El dispositivo de TENS es un aparato eléctrico pequeño y práctico que se usa con la ayuda de electrodos adhesivos. Trabaja con corriente de pulso de baja frecuencia y sirve principalmente para el tratamiento local del dolor y la estimulación muscular en caso de parálisis. Además activa la circulación sanguínea.
El efecto depende de la intensidad y la frecuencia de los impulsos eléctricos. Usando las frecuencias apropiadas, se superponen e inhiben los estímulos de las fibras sensitivas de los nervios, conduciendo así a un alivio del dolor duradero.
Magnetoterapia
Todos vivimos en el campo magnético natural de la tierra y cada célula viva tiene su propio campo magnético. Toda la vida necesita el magnetismo como el aire para respirar. Sin magnetismo no hay vida.
Cuando una célula se enferma, la fuerza de su campo magnético disminuye significativamente. Usando campos magnéticos pulsados, las células dañadas pueden ser estimuladas positivamente. El campo magnético penetra por completo en el cuerpo del perro. Se incrementa la absorción de oxígeno de las células y su metabolismo, se mejora la circulación, se promueve la eliminación de los desechos metabólicos y se alivia dolores y tensiones musculares. También se estimula la cicatrización de heridas y la curación de fracturas y se fortalece la inmunidad. De todo esto resultan indicaciones muy diversas.
Terapia de ultrasonidos
Es la aplicación de ondas ultrasónicas con fines terapéuticos.

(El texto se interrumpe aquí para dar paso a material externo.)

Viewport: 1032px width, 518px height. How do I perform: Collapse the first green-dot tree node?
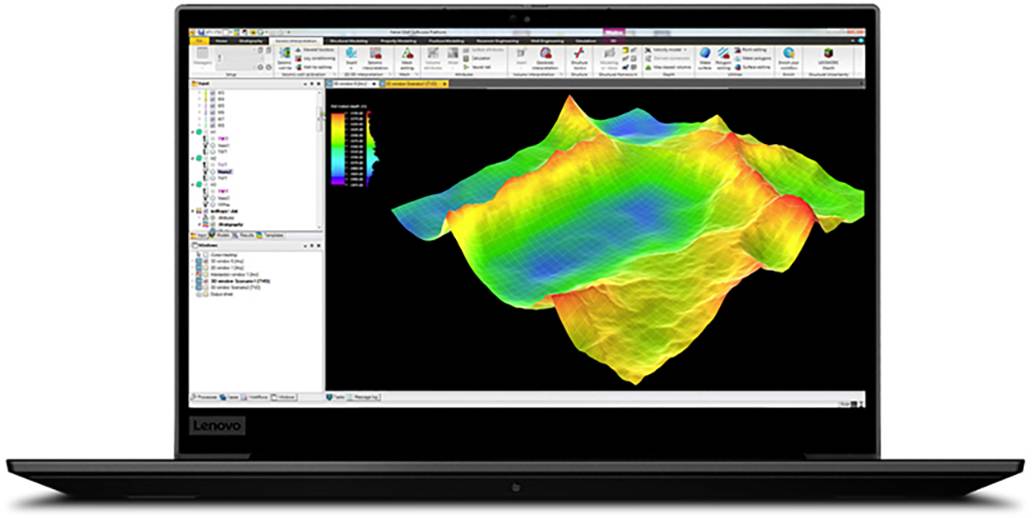coord(193,131)
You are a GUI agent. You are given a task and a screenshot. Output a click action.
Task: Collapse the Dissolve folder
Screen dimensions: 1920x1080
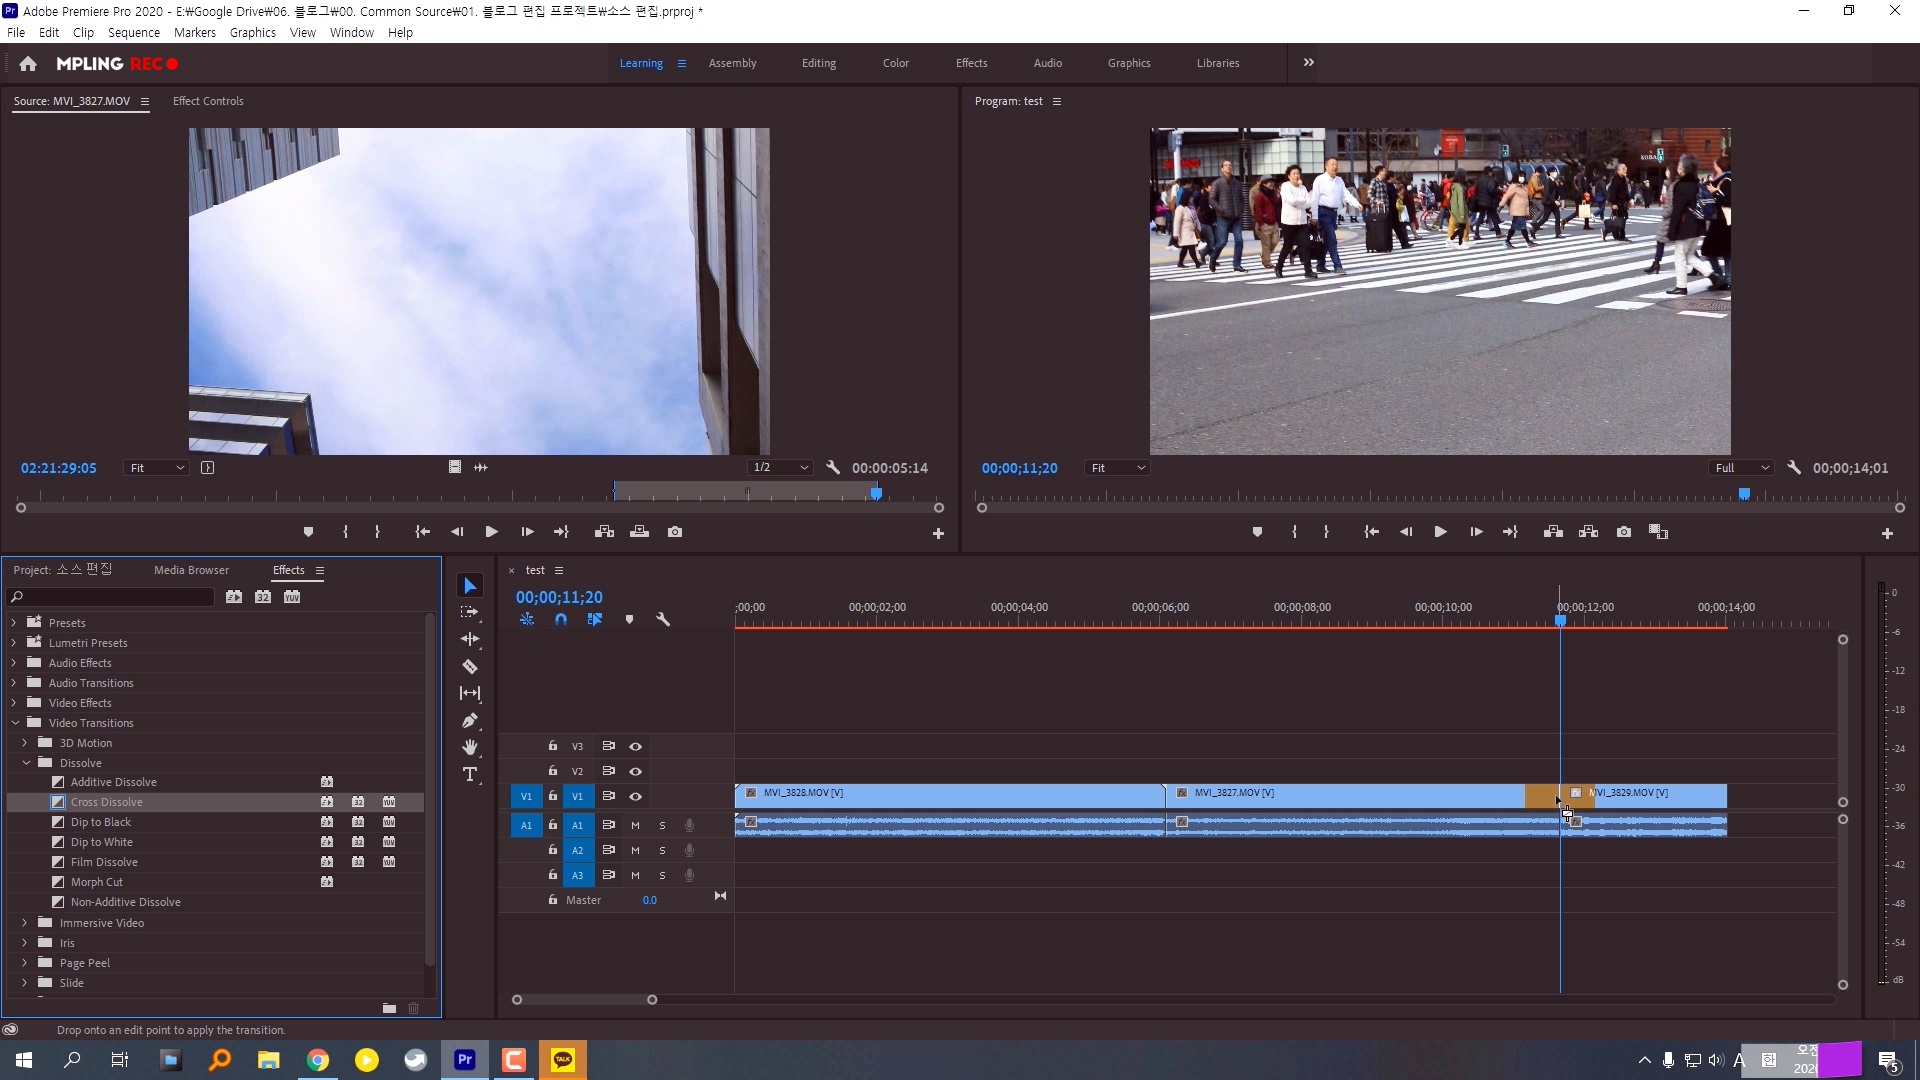[x=26, y=763]
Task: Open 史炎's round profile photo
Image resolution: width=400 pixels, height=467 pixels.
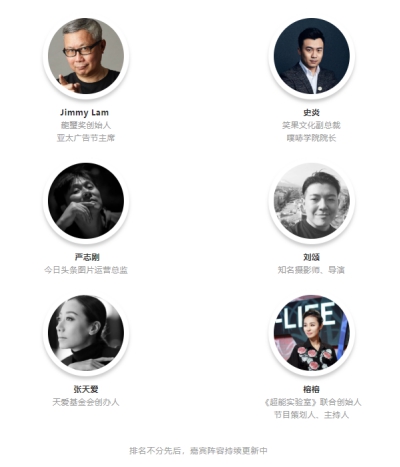Action: coord(312,56)
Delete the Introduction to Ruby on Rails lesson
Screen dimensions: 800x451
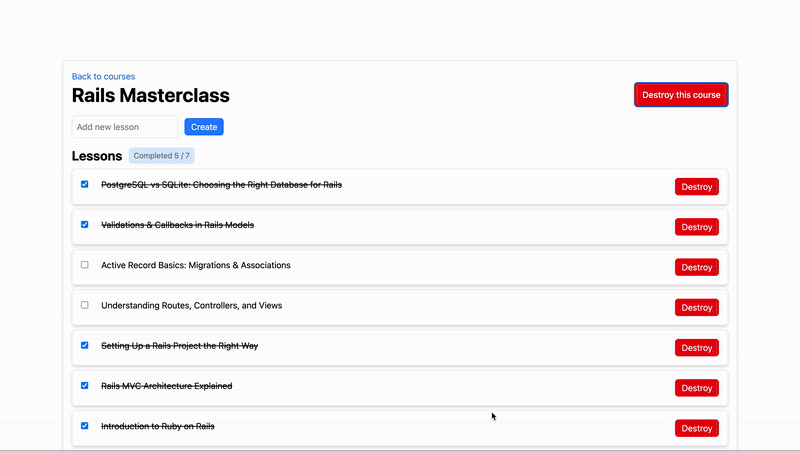coord(696,428)
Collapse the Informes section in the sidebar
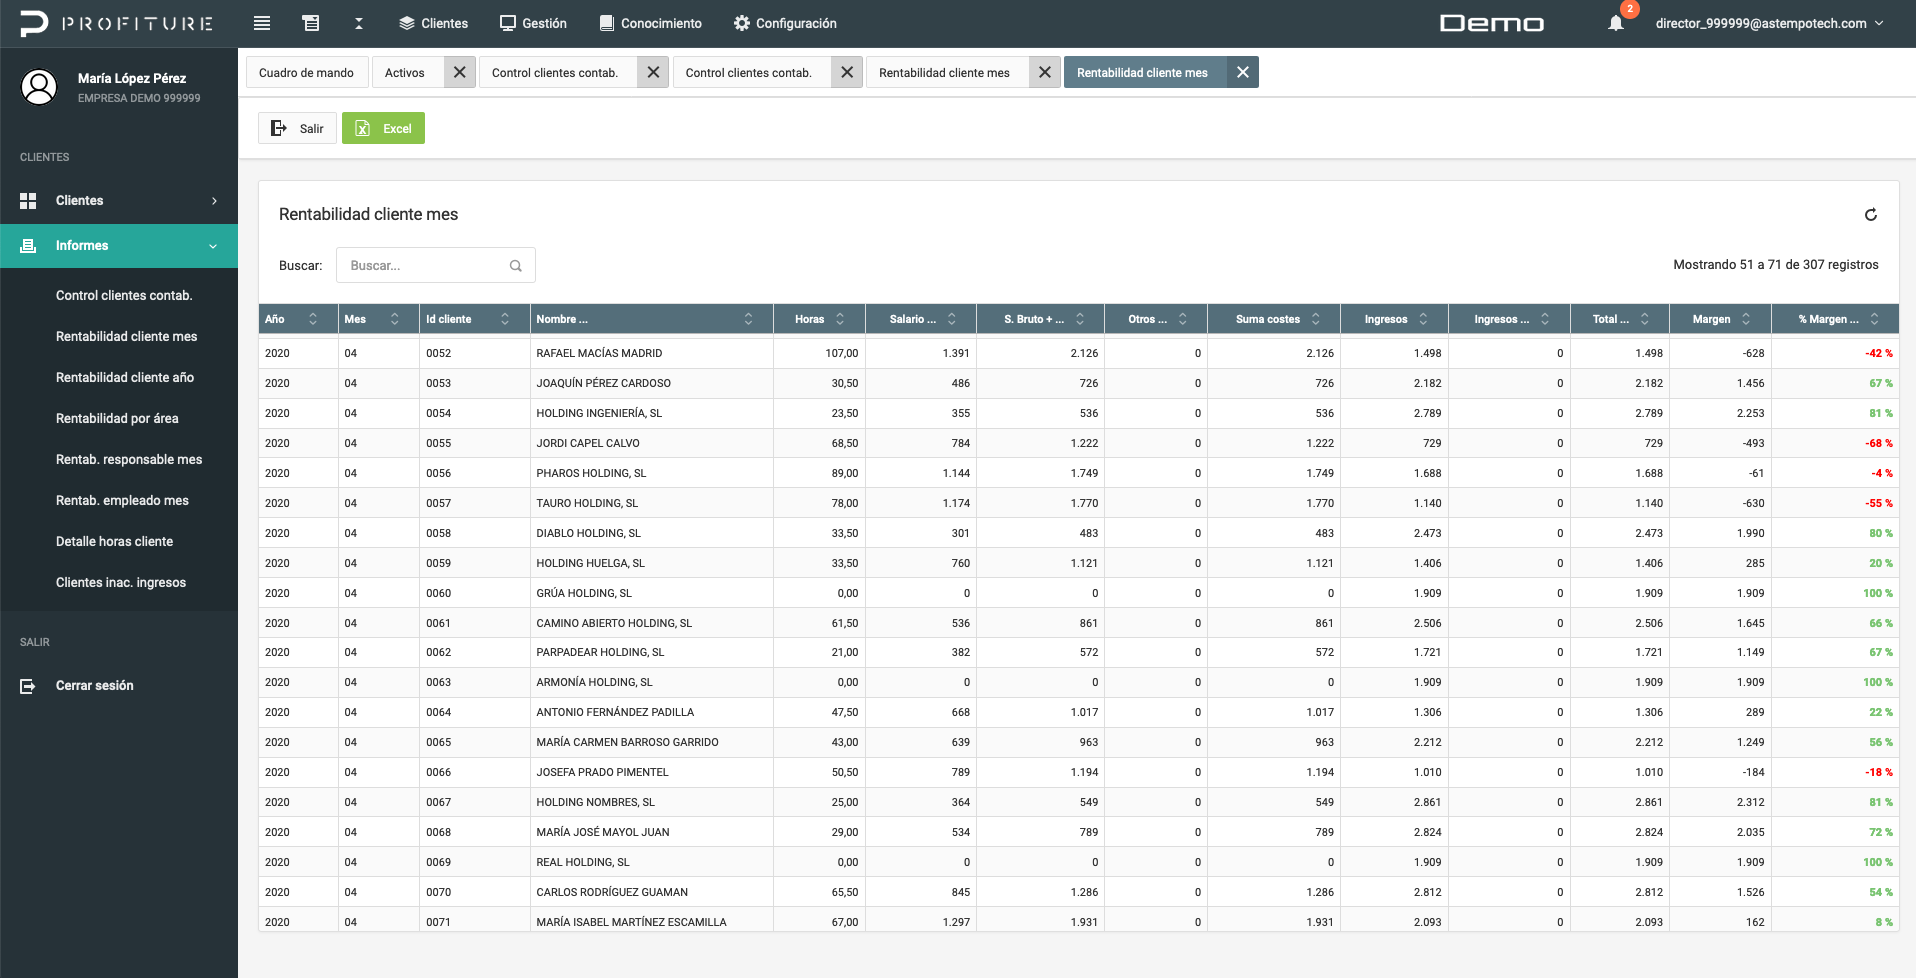Image resolution: width=1916 pixels, height=978 pixels. click(119, 245)
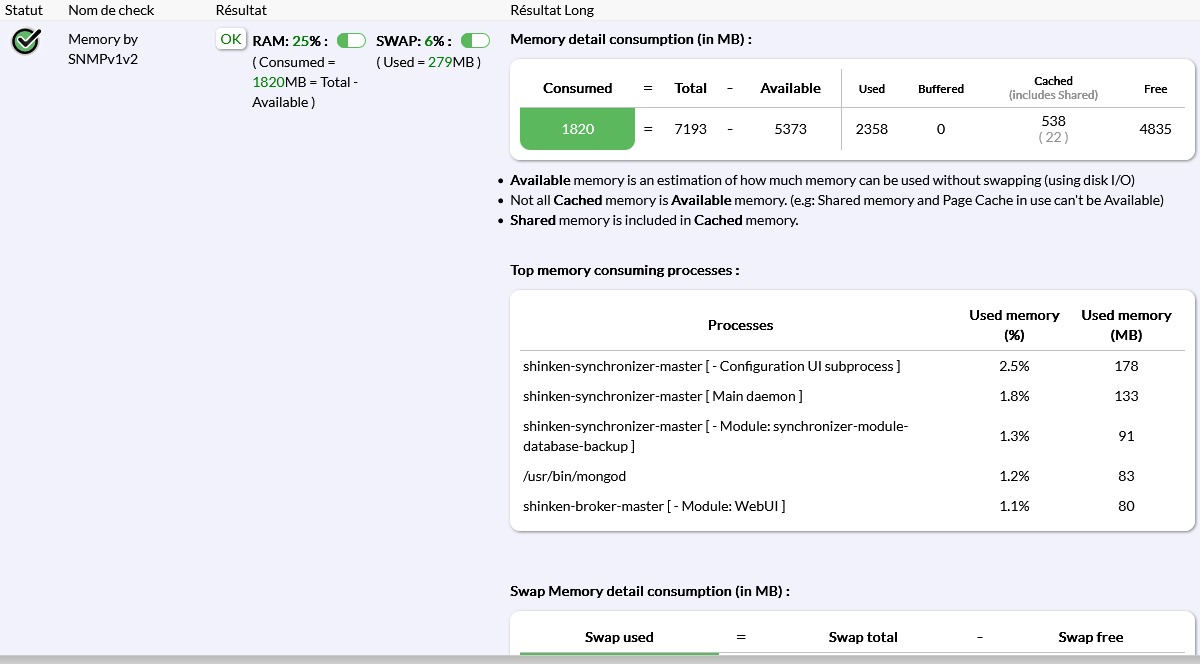
Task: Select the Total memory value 7193
Action: 690,129
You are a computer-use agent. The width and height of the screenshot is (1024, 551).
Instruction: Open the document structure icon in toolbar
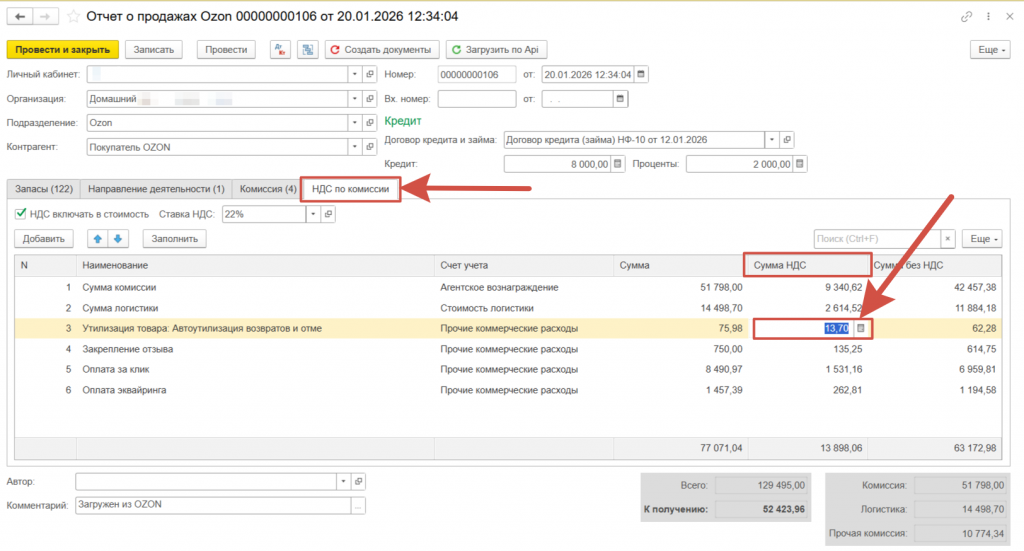pos(308,50)
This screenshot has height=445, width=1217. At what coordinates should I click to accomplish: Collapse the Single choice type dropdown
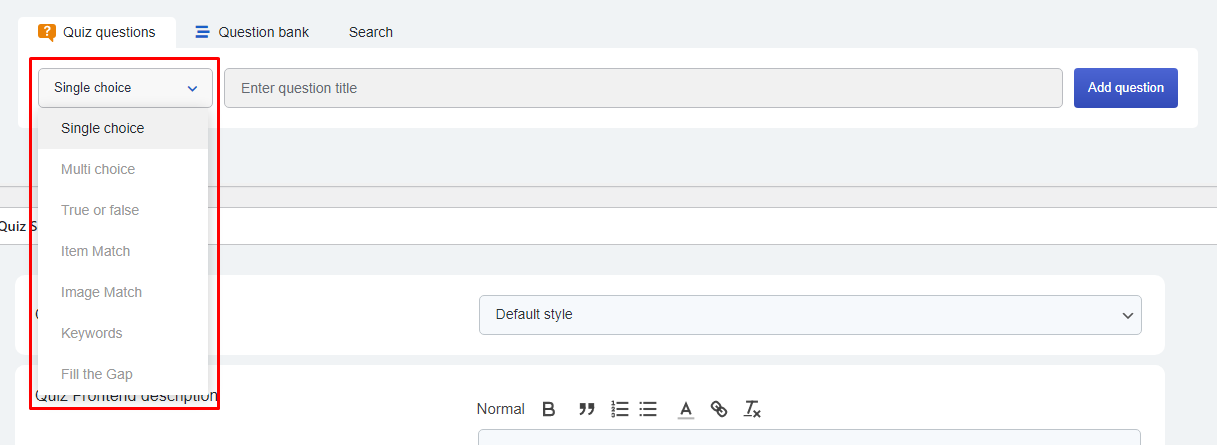126,88
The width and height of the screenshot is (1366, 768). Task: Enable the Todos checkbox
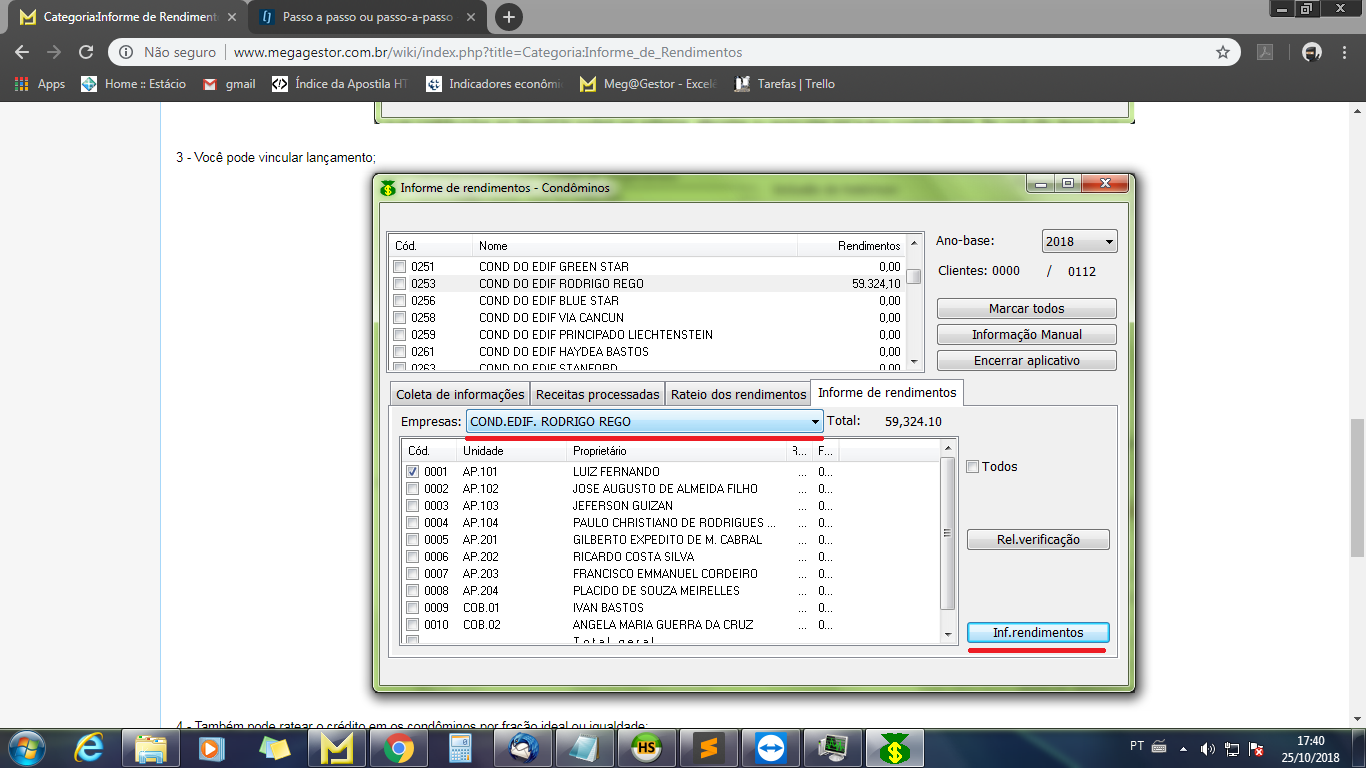pyautogui.click(x=973, y=467)
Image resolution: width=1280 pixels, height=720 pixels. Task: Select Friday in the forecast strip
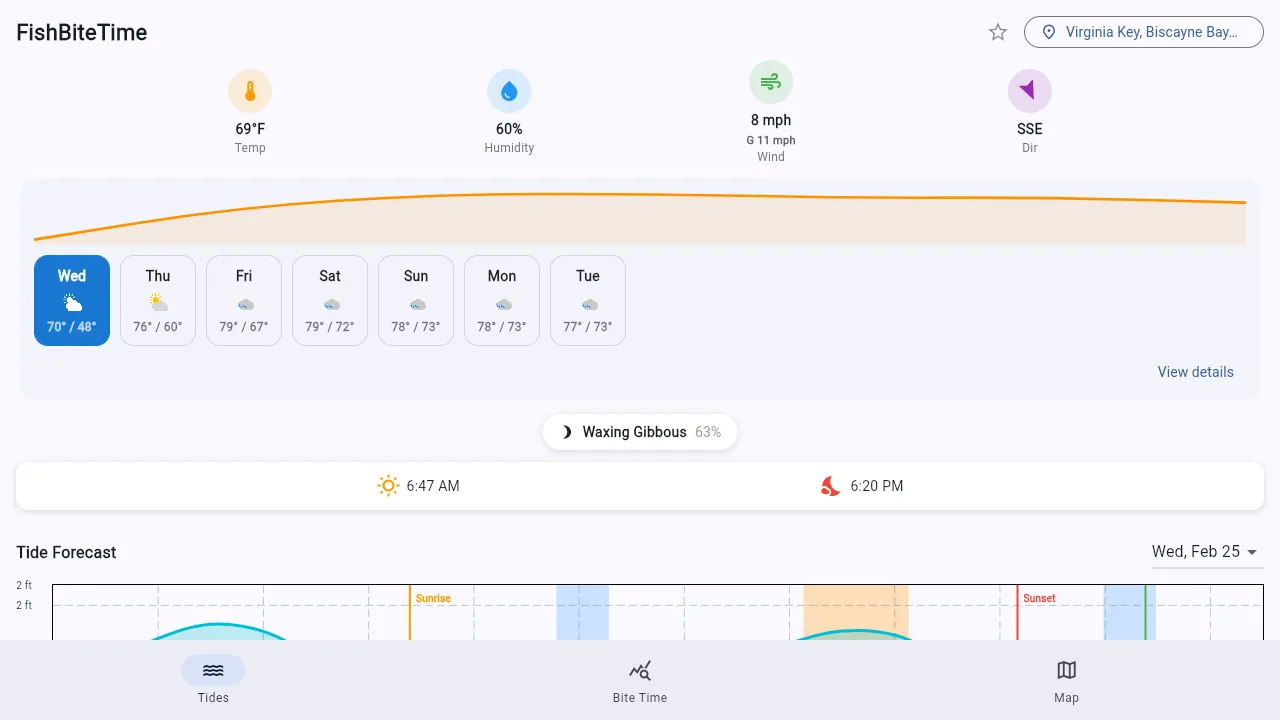tap(243, 300)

Las ondas ultrasónicas hacen que las células del tejido vibren y, por lo tanto, conducen a un tipo de micro masaje. Especialmente en las capas del tejido un poco más profundas se produce además un efecto térmico con dilatación vascular.
La terapia de ultrasonidos tiene un efecto analgésico y relajante muscular. Estimula la circulación sanguínea y la regeneración de los tejidos y puede soltar adherencias.
Está específicamente indicado para lesiones de músculos, tendones y ligamentos, pero también por ejemplo, en contracturas, neuralgias, artrosis y afecciones postraumáticas.
En el tratamiento con ultrasonidos, siempre se aplica un gel conductor a la región del cuerpo a tratar para garantizar una transmisión óptima de las ondas. Al mismo tiempo se pueden introducir medicamentos por medio de ultrasonido.